If you’re anything like me, when you hear the name Beneteau you think of sailboats. I’ve seen plenty around and there are a handful of them in my marina. The family-owned French boat builder has been in the game for 130 years, but they also make some tremendous powerboats that are as stylish and clever as their sailing cousins.

The Gran Turismo 38 – commonly, the GT38 – looks quite similar to its competitors at first glance. Beyond the surface, however, is where things are intensely different. Beneteau has developed what it calls AirStep technology and is featured on the model we took out on a crisp, sunny morning last fall.

In short, it means the stern third of the hull is cut out to serve as a pocket. On either side of the hull, well above the waterline, are air intakes. They funnel air back, down and under the hull into the cut out so that at speed, and while accelerating, the stern of the boat is propped up on a pocket of air.
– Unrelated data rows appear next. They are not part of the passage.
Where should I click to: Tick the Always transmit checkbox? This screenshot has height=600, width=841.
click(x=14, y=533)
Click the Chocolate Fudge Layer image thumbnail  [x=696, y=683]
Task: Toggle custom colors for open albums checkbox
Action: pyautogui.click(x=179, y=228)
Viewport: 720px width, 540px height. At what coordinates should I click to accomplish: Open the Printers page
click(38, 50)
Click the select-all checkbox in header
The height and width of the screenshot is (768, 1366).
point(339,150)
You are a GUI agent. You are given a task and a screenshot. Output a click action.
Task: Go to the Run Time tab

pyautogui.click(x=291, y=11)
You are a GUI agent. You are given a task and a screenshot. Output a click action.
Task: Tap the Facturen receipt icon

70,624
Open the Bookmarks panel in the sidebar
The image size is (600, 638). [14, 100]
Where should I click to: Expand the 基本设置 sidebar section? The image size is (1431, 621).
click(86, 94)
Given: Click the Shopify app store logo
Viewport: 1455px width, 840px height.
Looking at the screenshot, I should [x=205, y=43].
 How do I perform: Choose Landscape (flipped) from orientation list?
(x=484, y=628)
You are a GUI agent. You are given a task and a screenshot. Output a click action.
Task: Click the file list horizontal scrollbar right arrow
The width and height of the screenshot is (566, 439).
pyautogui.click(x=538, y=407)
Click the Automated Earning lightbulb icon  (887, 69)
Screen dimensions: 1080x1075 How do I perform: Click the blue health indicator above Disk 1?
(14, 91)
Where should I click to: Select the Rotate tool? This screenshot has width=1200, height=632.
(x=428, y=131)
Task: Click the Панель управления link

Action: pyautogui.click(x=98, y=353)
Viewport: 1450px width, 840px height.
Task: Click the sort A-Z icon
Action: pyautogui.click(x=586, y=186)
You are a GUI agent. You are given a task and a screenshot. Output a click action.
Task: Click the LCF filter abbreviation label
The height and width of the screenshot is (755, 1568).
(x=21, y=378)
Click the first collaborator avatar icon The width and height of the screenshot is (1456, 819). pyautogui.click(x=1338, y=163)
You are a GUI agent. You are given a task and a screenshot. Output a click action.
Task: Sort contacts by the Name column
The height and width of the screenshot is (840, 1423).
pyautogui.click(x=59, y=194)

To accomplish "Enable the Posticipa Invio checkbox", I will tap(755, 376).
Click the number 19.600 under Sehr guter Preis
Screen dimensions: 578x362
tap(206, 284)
Does it work? Beneteau has complex descriptions and detailed videos on their website demonstrating the AirStep and in my experience it does indeed pop onto plane much faster than you expect. It runs along feeling lighter in the water than, for example, my own 15-year-old, 38-foot cruiser.

Zero-to-plane took just six seconds, which is quite staggering compared to what I’m used to. Cruise speed is comfortable and peppy in the 25-30 knot range (28-35 miles per hour).

Handling is responsive to say the least, banking so sharply in corners that it actually is one of my complaints (that complaint is more related to the structural design than the handling itself).

The windshield is a massive single pane of glass that offers unobstructed views dead ahead, but that means in the corners – the 10-o’clock and 2-o’clock – there are pillars to hold up the hardtop with sliding sunroof. When turning, the supports obstruct the lateral views, especially in turns when you’re banking hard. Though, if the roof is open you can see through it.

The rest of the design is clever and stylish. The swim platform is massive, with plenty of space for deck chairs and even a table for outdoor dining. The cockpit is dominated by bench seating wrapped around a wooden table on the port side and a rear-facing lounger opposite.

The helm is dead centre with a raised captain’s chair wide enough for two. The controls are as modern as the design with large Simrad multifunction display and joystick steering controls.

With the huge windshield pushed forward on a sweeping angle, there is room for a frosted skylight on the starboard side that allows light into the head. The access door to the interior salon down below opens and slides back and, when closed, allows natural light to flood in thanks to the clear design.

Down below, there is a port side settee with galley opposite all in bright cherry wood and white colouring. The bow stateroom features drawers below the bed and multiple windows – including a hatch on the ceiling that is placed in front of a bow sun pad.

The stateroom amidships is full-beam and mostly bedding, but the light and bright colours help open up the otherwise smaller space. With so much open seating up above, the compact salons down below are more functional than spacious and that’s fine.

Beneteau is a well-known name in sailboats and has a solid reputation for motor yachts across the pond, but with the GT38 and their AirStep hull, I think we’ll be seeing more of these in our backyard in the coming years.

 

TEST BOAT ENGINE

Volvo Penta 300 Diesel

 

ACCELERATION

0-plane / 6 seconds

 

TOP SPEED

35 knots (40.2 mph)

 

CRUISING SPEEDS

25-30 knots (28-35 mph)

 

DETAILS

Length: 37 ft 7 in / 11.45 m

Beam: 12 ft 2 in / 3.7 m

Weight: 16,199 lbs / 7,347.7 kg

Fuel Capacity: 2x (172 gals / 227 L)

Price: $500,000 as tested

 

Speed testing by Simrad

This test is featured in the Spring 2016 issue of Boats&Places.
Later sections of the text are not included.